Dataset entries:
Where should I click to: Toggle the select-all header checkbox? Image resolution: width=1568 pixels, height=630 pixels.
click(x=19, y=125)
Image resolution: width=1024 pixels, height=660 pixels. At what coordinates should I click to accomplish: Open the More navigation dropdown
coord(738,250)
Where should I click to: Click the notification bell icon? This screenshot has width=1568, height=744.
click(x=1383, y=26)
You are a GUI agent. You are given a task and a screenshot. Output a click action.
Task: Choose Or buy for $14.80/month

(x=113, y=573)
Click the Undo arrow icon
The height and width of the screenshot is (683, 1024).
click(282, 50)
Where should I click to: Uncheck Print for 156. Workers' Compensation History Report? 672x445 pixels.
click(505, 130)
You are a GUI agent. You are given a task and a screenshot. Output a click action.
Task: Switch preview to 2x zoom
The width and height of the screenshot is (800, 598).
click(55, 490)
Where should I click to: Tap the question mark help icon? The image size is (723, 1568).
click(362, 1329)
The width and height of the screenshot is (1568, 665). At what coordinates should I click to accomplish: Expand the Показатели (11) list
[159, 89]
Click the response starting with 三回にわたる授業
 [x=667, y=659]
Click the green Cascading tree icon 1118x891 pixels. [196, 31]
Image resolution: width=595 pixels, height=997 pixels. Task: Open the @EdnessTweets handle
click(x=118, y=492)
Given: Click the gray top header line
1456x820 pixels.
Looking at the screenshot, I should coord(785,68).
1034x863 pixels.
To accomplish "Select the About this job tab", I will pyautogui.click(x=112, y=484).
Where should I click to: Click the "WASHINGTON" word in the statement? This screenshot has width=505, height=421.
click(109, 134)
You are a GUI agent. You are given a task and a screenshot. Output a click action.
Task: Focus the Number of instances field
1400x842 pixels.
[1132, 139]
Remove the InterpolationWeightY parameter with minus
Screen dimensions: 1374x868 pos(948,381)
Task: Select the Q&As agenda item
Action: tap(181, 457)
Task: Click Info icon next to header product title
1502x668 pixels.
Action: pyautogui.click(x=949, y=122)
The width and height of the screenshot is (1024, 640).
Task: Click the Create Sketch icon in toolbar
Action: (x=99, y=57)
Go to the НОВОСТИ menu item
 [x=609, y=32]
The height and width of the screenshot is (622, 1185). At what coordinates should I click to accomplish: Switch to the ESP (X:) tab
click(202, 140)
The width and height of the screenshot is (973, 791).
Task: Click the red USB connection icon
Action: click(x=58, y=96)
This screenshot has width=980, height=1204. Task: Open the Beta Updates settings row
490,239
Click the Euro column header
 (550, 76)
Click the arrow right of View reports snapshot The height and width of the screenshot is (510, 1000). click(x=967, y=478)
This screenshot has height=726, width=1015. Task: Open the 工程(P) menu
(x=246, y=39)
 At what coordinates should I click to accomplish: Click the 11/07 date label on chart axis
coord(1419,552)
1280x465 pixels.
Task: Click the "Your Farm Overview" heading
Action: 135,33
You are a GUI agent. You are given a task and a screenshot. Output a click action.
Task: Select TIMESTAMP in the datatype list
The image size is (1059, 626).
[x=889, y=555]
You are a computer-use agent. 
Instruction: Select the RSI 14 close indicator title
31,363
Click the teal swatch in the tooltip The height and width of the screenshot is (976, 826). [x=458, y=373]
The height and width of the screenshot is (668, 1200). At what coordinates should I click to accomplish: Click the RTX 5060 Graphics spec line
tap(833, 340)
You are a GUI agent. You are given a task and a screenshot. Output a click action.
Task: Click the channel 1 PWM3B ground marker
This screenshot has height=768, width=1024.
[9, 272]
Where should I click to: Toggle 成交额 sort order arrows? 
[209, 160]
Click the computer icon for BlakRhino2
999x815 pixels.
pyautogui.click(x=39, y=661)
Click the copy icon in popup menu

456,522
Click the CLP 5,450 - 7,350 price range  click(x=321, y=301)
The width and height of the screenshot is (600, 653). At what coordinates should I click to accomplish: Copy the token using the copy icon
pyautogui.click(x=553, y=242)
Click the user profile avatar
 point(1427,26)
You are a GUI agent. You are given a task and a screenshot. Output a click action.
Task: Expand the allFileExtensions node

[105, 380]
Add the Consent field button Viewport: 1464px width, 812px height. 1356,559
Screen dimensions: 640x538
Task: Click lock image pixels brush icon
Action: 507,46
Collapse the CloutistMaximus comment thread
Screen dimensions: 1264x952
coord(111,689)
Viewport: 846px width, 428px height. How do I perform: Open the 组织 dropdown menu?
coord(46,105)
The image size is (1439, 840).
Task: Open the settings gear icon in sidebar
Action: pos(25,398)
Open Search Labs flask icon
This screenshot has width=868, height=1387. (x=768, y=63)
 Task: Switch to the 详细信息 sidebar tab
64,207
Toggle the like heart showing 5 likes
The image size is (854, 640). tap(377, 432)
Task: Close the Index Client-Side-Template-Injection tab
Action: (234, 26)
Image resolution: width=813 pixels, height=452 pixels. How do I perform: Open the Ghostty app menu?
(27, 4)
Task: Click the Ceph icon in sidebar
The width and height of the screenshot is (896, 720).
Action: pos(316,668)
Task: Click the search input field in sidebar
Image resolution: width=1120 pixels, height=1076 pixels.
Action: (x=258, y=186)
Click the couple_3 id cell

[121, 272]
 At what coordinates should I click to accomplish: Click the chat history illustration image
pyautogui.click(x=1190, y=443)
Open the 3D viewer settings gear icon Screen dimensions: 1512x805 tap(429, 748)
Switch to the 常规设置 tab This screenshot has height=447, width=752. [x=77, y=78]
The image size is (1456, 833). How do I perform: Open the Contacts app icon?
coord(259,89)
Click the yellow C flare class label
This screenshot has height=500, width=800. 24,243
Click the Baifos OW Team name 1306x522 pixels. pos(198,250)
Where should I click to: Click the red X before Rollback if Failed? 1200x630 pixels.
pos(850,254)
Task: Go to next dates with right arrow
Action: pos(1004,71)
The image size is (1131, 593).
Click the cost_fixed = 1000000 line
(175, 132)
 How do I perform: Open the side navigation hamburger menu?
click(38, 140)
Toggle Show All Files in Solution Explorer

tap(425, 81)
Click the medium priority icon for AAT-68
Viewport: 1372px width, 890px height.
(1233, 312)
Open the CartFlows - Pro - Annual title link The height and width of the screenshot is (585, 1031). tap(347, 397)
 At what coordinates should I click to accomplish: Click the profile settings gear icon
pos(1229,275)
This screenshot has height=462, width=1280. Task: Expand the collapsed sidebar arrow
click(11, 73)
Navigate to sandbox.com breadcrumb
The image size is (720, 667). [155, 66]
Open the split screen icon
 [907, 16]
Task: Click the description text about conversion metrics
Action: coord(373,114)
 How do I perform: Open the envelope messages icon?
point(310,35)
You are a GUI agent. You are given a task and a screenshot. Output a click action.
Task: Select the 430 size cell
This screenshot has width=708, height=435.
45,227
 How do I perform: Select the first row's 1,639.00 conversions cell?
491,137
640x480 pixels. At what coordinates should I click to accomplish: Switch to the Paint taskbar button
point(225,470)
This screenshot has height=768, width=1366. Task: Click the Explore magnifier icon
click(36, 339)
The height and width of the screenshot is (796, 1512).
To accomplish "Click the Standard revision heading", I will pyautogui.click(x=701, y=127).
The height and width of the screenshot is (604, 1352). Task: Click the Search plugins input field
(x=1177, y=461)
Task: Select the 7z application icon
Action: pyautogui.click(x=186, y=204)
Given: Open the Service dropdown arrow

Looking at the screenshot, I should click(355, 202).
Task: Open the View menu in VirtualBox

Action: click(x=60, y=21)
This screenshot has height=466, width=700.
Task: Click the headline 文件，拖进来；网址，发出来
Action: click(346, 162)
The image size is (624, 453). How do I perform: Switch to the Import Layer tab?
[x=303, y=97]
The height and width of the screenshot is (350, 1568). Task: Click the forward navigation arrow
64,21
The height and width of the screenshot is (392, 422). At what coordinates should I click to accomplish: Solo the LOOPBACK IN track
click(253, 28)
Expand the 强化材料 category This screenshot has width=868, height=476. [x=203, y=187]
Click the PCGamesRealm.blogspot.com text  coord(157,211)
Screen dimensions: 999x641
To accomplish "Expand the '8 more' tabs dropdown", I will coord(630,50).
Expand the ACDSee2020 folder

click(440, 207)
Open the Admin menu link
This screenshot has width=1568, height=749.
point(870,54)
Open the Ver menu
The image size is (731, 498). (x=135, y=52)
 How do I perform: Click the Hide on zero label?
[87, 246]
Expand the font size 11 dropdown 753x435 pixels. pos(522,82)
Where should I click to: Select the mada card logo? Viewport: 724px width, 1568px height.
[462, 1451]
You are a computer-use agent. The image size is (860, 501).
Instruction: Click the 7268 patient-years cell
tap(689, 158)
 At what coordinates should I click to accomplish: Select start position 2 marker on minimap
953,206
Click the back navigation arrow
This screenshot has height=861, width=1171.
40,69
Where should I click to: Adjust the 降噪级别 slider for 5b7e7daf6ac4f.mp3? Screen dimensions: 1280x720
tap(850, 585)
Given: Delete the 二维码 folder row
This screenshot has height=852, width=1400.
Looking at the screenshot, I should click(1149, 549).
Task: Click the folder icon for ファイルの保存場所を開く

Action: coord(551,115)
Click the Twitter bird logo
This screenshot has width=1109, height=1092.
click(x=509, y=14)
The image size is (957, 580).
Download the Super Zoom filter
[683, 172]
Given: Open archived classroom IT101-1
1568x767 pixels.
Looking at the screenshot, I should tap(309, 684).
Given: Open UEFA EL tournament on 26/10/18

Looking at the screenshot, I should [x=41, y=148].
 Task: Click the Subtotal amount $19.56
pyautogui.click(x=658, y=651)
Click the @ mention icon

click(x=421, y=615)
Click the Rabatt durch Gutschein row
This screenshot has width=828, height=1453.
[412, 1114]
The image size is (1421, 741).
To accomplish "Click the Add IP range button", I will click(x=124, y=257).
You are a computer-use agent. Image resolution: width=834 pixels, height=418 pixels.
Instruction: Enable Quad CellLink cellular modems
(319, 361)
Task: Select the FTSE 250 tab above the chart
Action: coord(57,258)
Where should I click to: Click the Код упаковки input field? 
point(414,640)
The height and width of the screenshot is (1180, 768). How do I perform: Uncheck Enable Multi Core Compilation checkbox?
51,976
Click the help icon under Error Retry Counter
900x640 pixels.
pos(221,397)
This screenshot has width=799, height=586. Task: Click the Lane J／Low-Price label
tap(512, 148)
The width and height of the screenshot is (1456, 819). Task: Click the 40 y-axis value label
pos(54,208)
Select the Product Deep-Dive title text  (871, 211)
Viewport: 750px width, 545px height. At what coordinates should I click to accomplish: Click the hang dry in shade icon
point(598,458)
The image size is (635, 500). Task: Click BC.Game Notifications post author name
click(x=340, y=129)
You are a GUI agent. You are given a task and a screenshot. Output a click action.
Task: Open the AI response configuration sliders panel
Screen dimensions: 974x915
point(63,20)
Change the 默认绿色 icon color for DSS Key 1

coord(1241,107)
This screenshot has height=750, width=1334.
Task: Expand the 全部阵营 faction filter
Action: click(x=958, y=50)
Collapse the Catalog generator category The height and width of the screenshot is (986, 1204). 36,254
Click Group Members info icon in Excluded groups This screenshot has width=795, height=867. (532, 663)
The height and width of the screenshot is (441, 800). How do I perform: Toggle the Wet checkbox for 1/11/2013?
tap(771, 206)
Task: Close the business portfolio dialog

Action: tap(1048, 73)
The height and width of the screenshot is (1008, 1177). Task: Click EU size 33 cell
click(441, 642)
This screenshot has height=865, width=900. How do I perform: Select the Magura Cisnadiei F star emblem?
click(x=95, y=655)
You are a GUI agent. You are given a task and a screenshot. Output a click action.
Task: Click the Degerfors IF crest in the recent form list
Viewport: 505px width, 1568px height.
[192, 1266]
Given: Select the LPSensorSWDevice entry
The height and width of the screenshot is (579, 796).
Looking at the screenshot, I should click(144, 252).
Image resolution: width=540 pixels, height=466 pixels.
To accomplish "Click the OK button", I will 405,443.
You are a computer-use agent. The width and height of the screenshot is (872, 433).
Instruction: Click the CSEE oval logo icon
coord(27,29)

Problem statement
Please repeat the lines above exactly, beginning with the line that contains "Task: Close the business portfolio dialog" and ending with the final one.

Task result
Task: Close the business portfolio dialog

Action: tap(1048, 73)
The height and width of the screenshot is (1008, 1177). Task: Click EU size 33 cell
click(441, 642)
This screenshot has height=865, width=900. How do I perform: Select the Magura Cisnadiei F star emblem?
click(x=95, y=655)
You are a GUI agent. You are given a task and a screenshot. Output a click action.
Task: Click the Degerfors IF crest in the recent form list
Viewport: 505px width, 1568px height.
[192, 1266]
Given: Select the LPSensorSWDevice entry
The height and width of the screenshot is (579, 796).
Looking at the screenshot, I should click(144, 252).
Image resolution: width=540 pixels, height=466 pixels.
To accomplish "Click the OK button", I will 405,443.
You are a computer-use agent. The width and height of the screenshot is (872, 433).
Instruction: Click the CSEE oval logo icon
coord(27,29)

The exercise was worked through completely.